Therapists are often excited to share their knowledge and provide education, but they can be lured into the belief that communication is taking place when, in fact, they may be the ones doing most of the talking. This chapter defines active listening and its essential components of nonverbal affirmation, paraphrasing, summarizing, and deferring judgment. Active listening as a means to establish trust and understanding will be underscored as an element to include throughout a therapeutic encounter.

3. “How Are You Feeling?”

This chapter shares practical tools to help the clinician establish how a client is feeling, including visual tools to elicit expression of emotions, symptoms, and priorities for life participation. For each tool, a short example will be provided to highlight functional contexts where these can be utilized (including for clients with aphasia and cognitive impairments).

4. Making the Most of the Moment

This chapter will share stories of actual clinical interactions where a goal, priority, or upcoming event was shared by the client and developed into an opportunity for therapeutic intervention. Examples will include brief client history, soft skills utilized, shared goal setting, and outcomes, reflecting a person-centered approach. Emphasis is on the personal management the soft skills of creativity, flexibility, and attention to detail.

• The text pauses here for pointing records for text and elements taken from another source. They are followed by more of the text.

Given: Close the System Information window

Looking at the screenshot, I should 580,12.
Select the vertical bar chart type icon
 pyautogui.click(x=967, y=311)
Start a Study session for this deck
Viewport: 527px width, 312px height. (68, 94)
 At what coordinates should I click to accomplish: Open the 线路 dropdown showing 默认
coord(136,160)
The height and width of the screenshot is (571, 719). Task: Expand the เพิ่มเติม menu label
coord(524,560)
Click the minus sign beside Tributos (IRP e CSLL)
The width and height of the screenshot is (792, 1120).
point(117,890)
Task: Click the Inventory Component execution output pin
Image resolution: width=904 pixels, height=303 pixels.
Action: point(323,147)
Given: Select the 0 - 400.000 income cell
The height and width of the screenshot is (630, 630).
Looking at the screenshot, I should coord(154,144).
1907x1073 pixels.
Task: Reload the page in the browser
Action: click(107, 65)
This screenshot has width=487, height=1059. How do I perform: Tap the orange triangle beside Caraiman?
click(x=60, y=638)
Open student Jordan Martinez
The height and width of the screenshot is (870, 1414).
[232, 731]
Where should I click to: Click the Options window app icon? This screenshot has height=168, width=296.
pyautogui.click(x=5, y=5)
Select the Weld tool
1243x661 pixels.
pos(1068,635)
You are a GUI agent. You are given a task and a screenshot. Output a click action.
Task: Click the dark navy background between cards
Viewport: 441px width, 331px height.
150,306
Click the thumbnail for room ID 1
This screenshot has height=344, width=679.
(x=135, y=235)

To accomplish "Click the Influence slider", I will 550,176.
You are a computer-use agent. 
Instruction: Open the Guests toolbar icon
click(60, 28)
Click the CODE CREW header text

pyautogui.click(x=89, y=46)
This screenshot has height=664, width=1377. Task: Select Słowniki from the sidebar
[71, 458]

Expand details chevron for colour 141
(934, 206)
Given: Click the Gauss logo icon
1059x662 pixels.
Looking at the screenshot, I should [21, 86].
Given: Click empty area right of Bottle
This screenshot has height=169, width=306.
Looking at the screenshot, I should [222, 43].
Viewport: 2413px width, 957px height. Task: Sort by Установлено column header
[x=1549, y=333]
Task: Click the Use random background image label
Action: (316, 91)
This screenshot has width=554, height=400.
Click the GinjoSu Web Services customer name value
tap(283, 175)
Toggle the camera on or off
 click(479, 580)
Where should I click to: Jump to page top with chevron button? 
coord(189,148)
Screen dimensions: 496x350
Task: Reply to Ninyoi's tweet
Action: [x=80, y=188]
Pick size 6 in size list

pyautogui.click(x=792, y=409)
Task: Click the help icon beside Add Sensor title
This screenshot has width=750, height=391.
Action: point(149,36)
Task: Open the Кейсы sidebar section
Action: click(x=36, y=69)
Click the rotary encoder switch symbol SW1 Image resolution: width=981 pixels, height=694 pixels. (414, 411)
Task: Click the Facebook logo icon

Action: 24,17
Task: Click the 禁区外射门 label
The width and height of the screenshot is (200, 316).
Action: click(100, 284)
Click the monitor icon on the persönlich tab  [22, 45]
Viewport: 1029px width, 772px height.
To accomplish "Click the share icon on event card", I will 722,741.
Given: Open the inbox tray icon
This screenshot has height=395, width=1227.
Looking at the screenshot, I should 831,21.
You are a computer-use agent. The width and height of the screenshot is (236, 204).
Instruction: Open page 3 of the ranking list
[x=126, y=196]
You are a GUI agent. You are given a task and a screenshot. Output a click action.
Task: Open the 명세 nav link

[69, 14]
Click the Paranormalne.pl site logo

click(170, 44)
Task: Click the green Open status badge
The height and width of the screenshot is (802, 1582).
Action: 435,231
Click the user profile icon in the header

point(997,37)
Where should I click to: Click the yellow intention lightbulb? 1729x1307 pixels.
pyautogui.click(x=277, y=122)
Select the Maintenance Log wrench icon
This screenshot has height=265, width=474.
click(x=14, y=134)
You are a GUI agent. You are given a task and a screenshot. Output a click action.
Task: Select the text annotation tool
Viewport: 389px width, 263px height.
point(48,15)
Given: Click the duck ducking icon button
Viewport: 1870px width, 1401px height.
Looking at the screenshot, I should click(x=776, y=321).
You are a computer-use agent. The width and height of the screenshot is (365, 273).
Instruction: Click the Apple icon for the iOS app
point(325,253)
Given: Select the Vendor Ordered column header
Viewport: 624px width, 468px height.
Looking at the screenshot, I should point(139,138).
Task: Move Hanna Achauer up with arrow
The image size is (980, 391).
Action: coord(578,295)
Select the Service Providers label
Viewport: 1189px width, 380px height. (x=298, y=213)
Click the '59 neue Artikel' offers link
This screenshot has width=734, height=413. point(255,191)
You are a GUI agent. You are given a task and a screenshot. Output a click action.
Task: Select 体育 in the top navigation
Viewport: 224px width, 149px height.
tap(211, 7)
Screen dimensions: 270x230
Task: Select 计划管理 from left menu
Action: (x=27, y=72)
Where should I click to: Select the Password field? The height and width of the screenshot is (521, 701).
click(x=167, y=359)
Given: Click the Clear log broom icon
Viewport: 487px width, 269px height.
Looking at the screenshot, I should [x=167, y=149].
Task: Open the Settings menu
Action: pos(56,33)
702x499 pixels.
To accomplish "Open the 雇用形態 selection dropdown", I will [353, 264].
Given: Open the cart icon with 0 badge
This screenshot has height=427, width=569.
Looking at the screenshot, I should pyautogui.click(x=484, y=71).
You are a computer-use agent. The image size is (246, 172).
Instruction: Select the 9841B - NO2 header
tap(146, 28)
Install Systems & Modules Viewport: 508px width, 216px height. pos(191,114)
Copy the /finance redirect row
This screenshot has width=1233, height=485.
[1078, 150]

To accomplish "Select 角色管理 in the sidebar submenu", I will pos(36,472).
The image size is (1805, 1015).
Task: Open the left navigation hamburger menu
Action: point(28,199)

5. Words Matter: Writing to Reflect Soft Skills

Following the mantra “If it wasn’t documented, it didn’t happen,” we identify language to demonstrate skilled interventions effectively as a means to reflect the use of soft skills in person-centered care delivery. We will discuss effective written communication as another aspect of clinical soft skills at work. Examples will be provided.

6. Question and Answer Session

This chapter is a viewer-submitted question and answer session facilitated by Lauren Schwabish.